We constructed mutagenic trees by grouping the GRTs according to mutation patterns with respect to TAM, K65R, and Q151M, and by assuming a specific order for the emergence of these mutations (in Figures 1A, 1B, and 1C) . This tree determines the order of mutation emergence (e.g. high emergence rates suggest early occurrence) as well as the progression of resistance along the tree in a time-dependent manner. Transition probabilities between tree nodes were estimated by counting the number of GRT showing a specific pattern and dividing them by the number of GRTs in the next higher tree node. These probabilities were converted into incidence rates per 3 months on a failing regimen by assuming an average time from virological treatment failure to stop or switch of the failing regimen of 1 year , , . In addition, a genotypic sensitivity score (GSS) was estimated by applying the Stanford algorithm version 6.0.11 to each GRT that matched the mutation pattern of a specific tree node . This procedure led, for each tree node, to a distribution of GRTs indicating full susceptibility, intermediate resistance, and full resistance to ZDV and TDF. In the stochastic simulation, progression in resistance pathways to the next node, as well as the degree of resistance were determined randomly, but corresponding to the probabilities observed at the respective node of the mutagenic tree.

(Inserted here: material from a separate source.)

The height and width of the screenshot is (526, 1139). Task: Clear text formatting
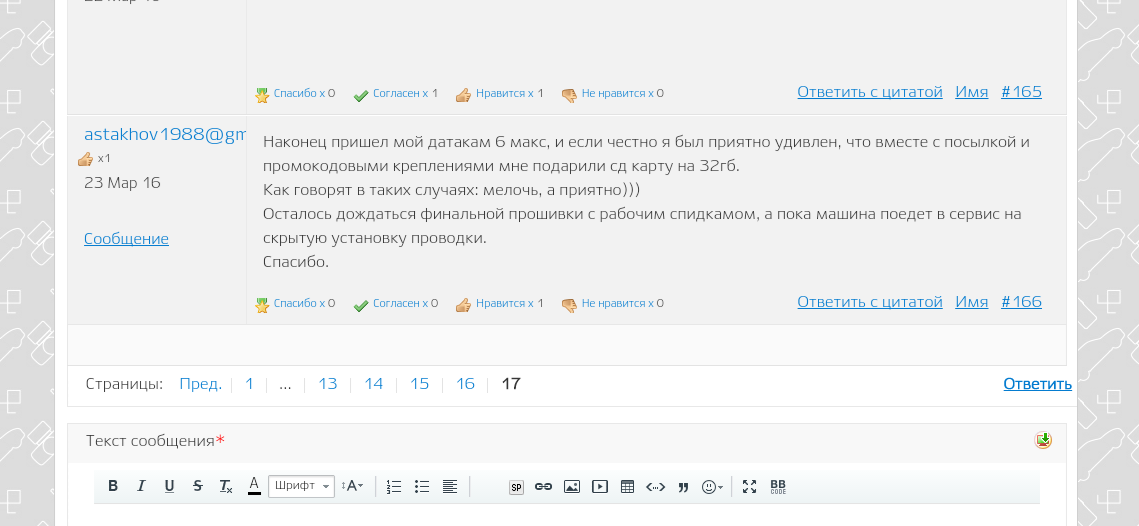point(226,487)
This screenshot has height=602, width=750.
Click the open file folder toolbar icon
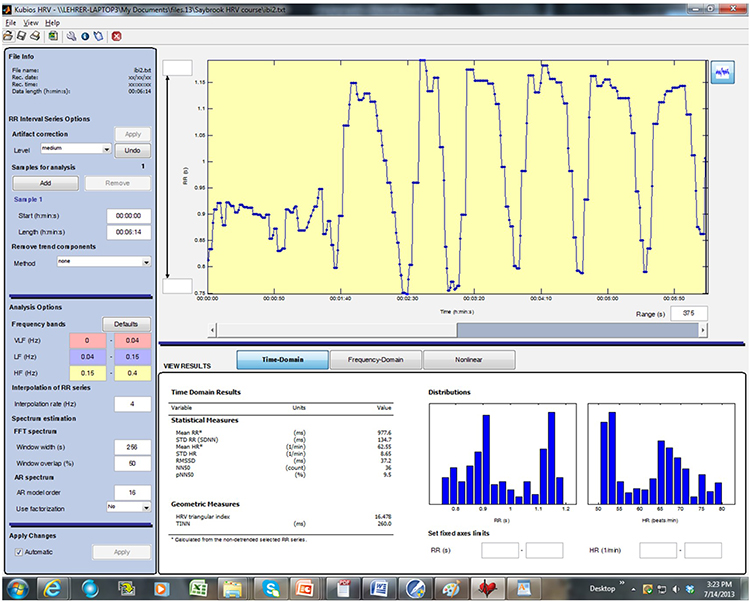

The estimated 3-month incidence rates for NNRTI and 3TC mutations, which were also derived from genotypic data, are displayed in Table 1.
The effect of considering LPV/r worth only 1 drug, of immediate or delayed switching after detection of first-line treatment failure or of the assumed adherence benefit of TDF use on outcomes (and treatment costs in particular), and combinations of these parameters, were subjected to sensitivity analyses by re-running the simulation using predefined parameter values (Table 1). In the base scenario it was assumed that first-line TDF use led to a 3% point higher adherence compared with ZDV use due to better tolerability and once daily dosing .
Moreover, simulations were repeated in alternative settings, which included the availability of viral load monitoring, the effect of substituting drug components due to toxic side effects, and by introducing ART into a setting where transmitted drug resistance from D4T/3TC/nevirapine was present (for details see Materials S1) .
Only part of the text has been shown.